Quoted passage.

━━━━

As well as creating a lot of publicity in the UK (as a recent front page feature in the Sunday Times confirms) the website has become surprisingly international. The two graduates have even featured on Australian TV.

“Weirdly, we really took off in Germany. We’ve been on all three national TV channels, as well as in all their national newspapers. We’re bigger in Germany than in the UK so we’ve had quite a few German companies buy space. An American company called Revolver Studios sent us to the Royal Opera House to see a ballet dressed up in our suits with our faces painted up as well. It was pretty ridiculous; we had champagne reception and stuff because they wanted us to get some funny photos.”

Of course most adverts exist purely online, but Ed and Ross do occasionally get asked to venture a bit further in order to spread the word; accounting firm Ernst & Young bought their faces for a week and used the time to send them skiing with students, which Ed describes as my “best week of work.” They have even been asked to jump out of a plane. 

“My girlfriend was talking to someone from Altitude Solutions about this weird idea I had, and the guy she was talking to said he’d heard about us on the news. Instead of just getting advertising space on our website, he wanted to send us sky-diving, in the hope that newspapers and our blog readers would be interested. It worked out pretty well for him.”

Sound like your sort of thing? Well you’re in luck, because BuyMyFace.com are looking for new student recruits around the country…

“Basically Tom’s come up with this really clever code for the website, which means anyone visiting it from say, London, would see a London version of the website, and anyone visiting from America would see the American version. So we can get geographical targeting and get people in different areas doing it. It’s a good way of getting more people involved, because what we didn’t want was it spilling out into the real world.

━━━━

What is required. Reproduce the portion of the BuyMyFace.com article starting at "Sound like your" and ending at "the real world.". The records that come next are taken from a separate source and are unrelated to the text.

Data records.

━━━━

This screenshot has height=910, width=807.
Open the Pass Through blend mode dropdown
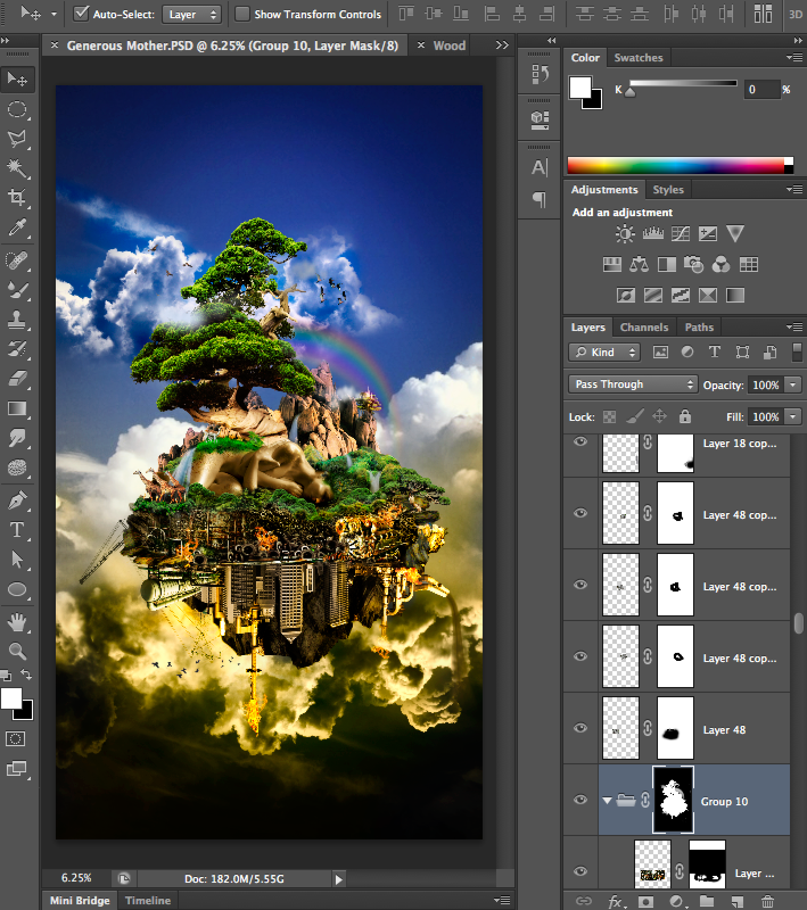point(632,384)
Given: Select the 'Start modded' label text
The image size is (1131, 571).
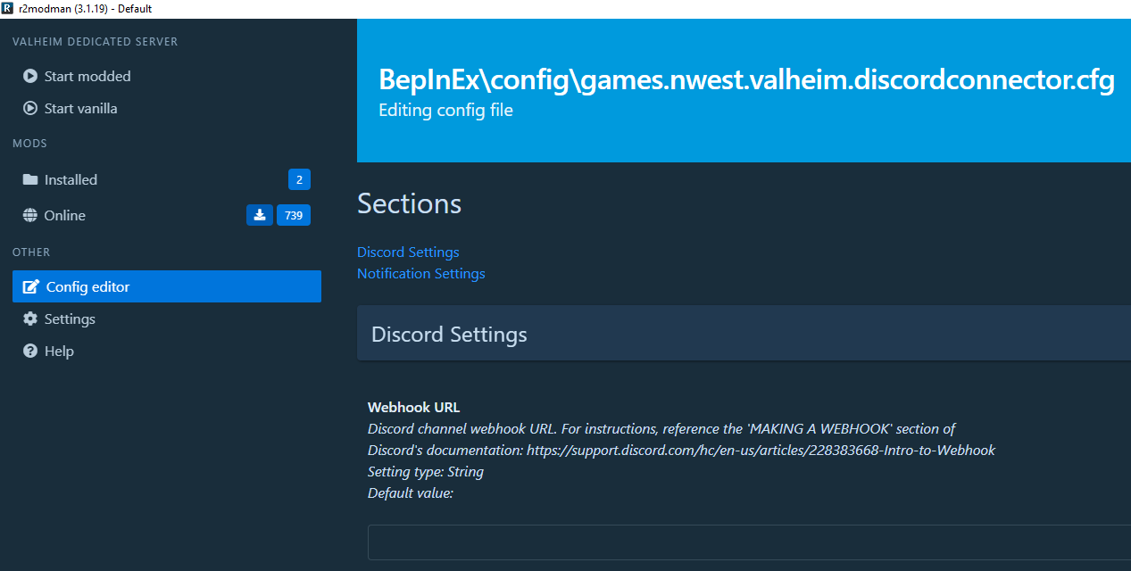Looking at the screenshot, I should point(87,77).
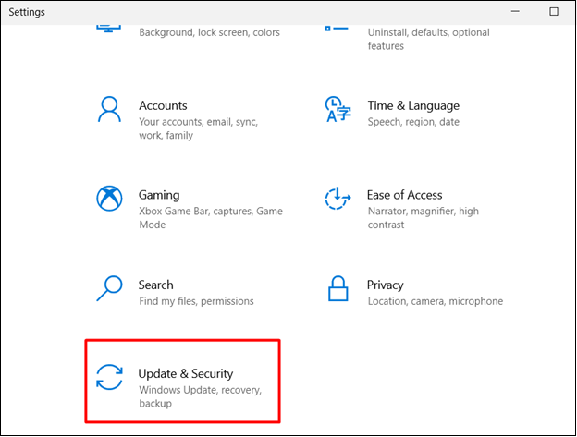Click the Ease of Access icon

pos(338,199)
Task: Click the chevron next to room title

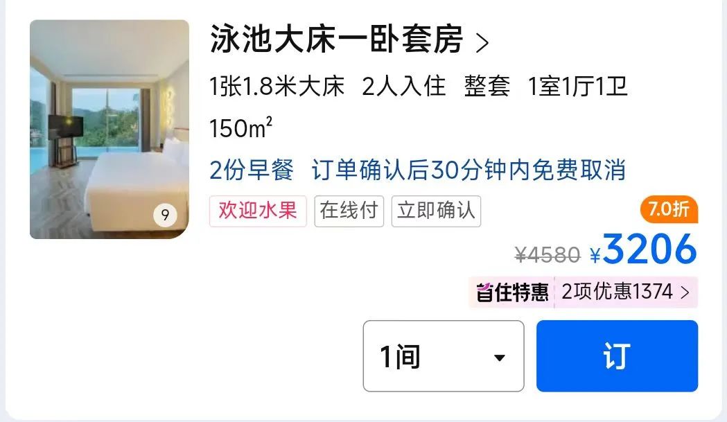Action: [482, 43]
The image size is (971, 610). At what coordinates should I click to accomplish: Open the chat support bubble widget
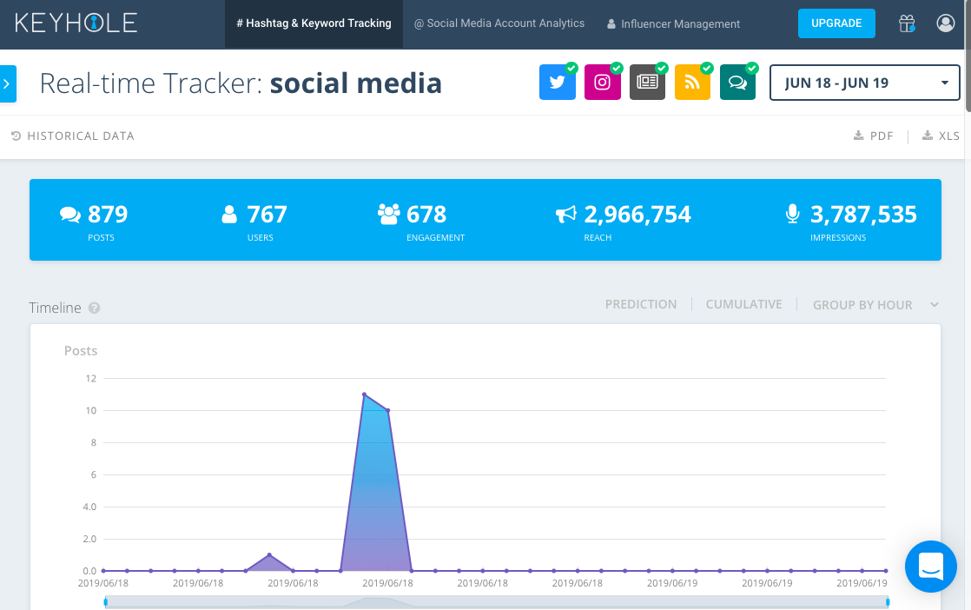(930, 566)
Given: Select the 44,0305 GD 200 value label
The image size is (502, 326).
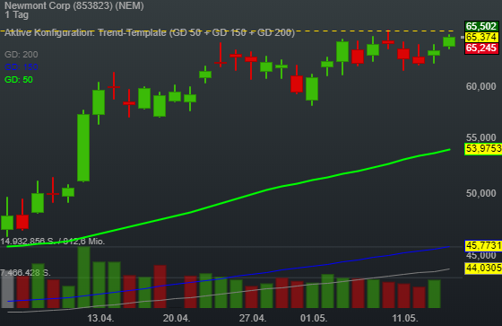Looking at the screenshot, I should pos(483,268).
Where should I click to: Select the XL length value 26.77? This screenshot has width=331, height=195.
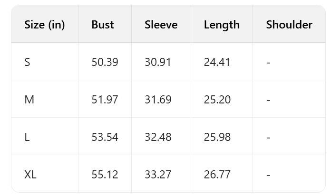[x=217, y=175]
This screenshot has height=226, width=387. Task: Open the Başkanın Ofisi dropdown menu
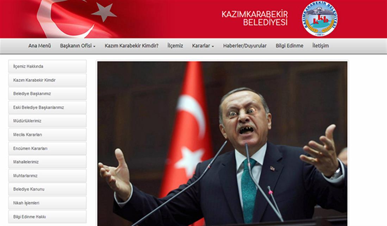point(77,46)
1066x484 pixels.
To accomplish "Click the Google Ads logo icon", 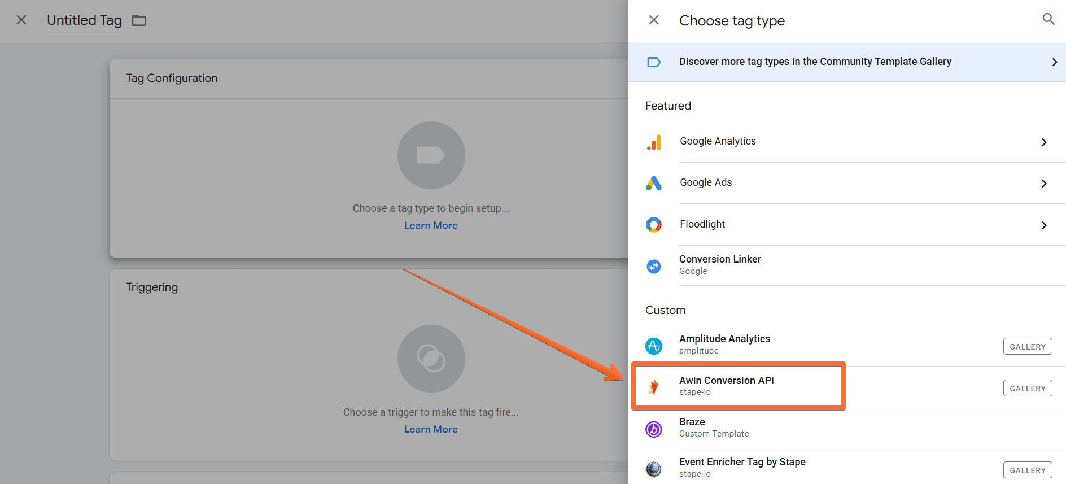I will click(x=654, y=183).
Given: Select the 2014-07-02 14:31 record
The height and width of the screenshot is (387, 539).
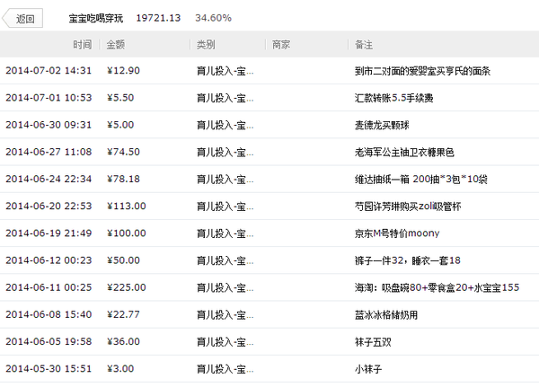Looking at the screenshot, I should (x=270, y=70).
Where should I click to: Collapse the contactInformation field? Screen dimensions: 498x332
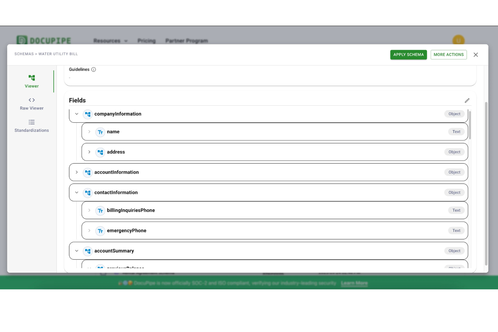[x=76, y=192]
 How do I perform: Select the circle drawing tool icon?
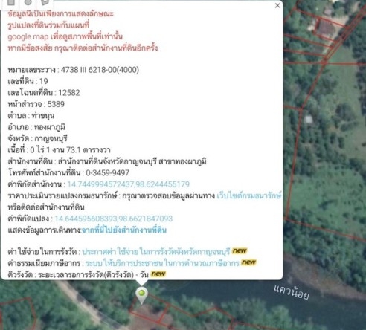28,2
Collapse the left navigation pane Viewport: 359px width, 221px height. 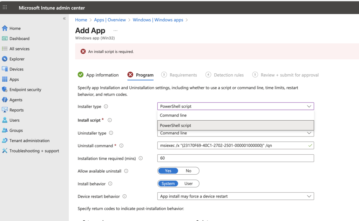tap(64, 19)
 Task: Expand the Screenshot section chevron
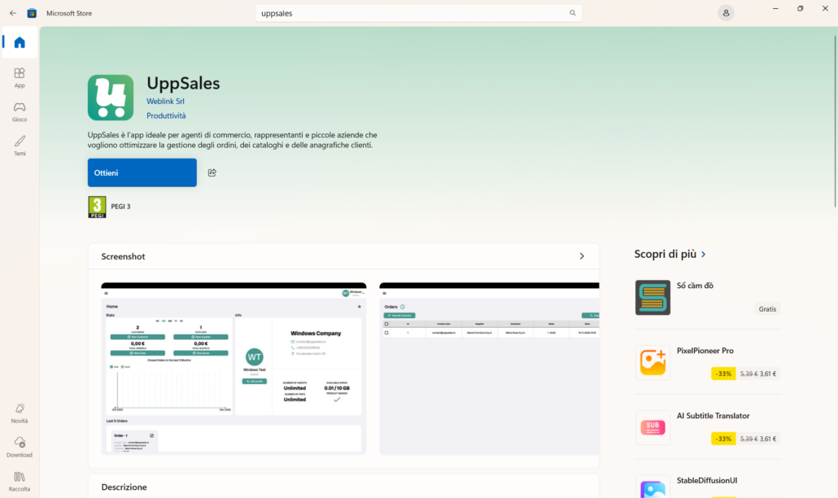point(582,256)
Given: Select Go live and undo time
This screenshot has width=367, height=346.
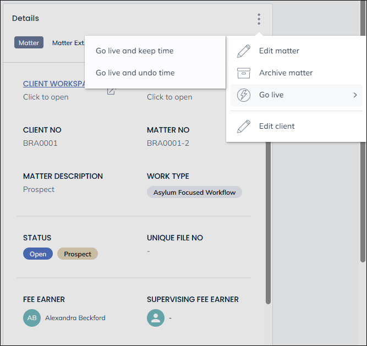Looking at the screenshot, I should coord(135,73).
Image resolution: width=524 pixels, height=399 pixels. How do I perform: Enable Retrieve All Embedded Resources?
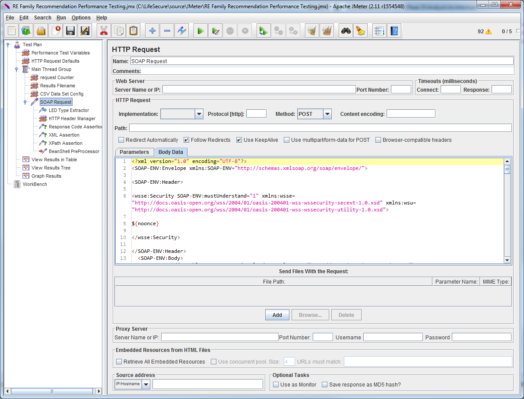click(119, 361)
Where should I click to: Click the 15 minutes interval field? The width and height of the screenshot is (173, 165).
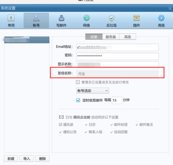pos(117,100)
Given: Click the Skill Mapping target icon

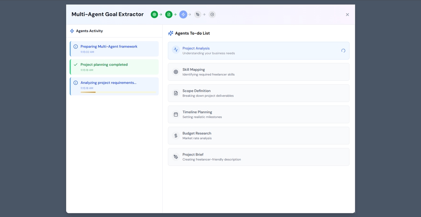Looking at the screenshot, I should [x=176, y=72].
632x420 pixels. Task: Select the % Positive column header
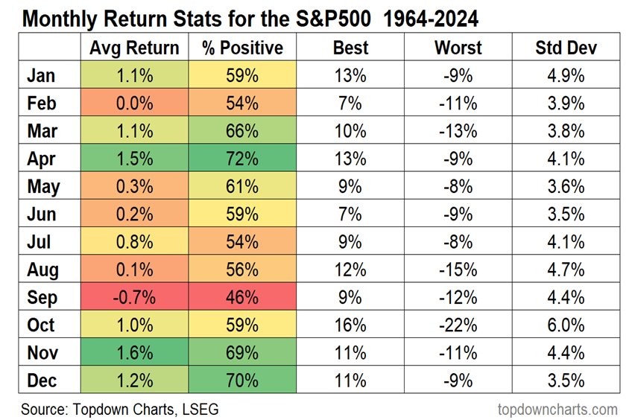click(x=242, y=48)
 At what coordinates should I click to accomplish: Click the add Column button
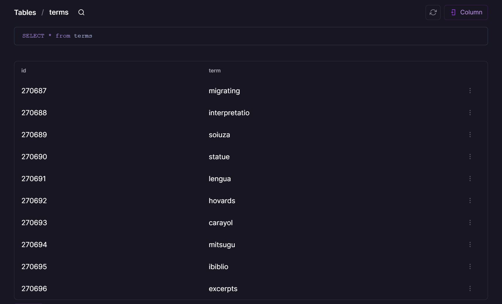click(466, 12)
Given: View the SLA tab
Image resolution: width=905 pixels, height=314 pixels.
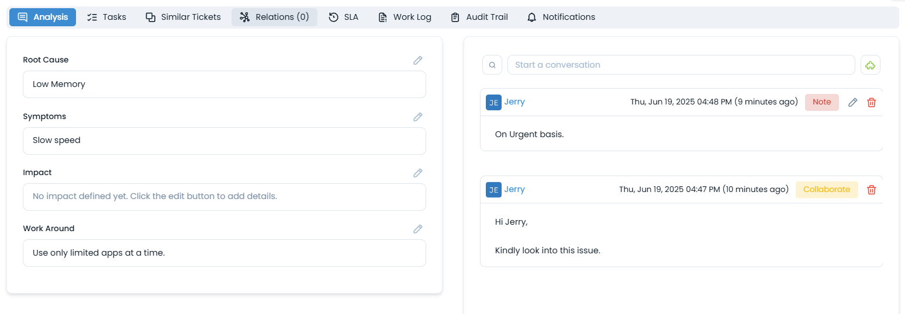Looking at the screenshot, I should (x=343, y=17).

━━━━

Solution below.
Sound like your sort of thing? Well you’re in luck, because BuyMyFace.com are looking for new student recruits around the country…

“Basically Tom’s come up with this really clever code for the website, which means anyone visiting it from say, London, would see a London version of the website, and anyone visiting from America would see the American version. So we can get geographical targeting and get people in different areas doing it. It’s a good way of getting more people involved, because what we didn’t want was it spilling out into the real world.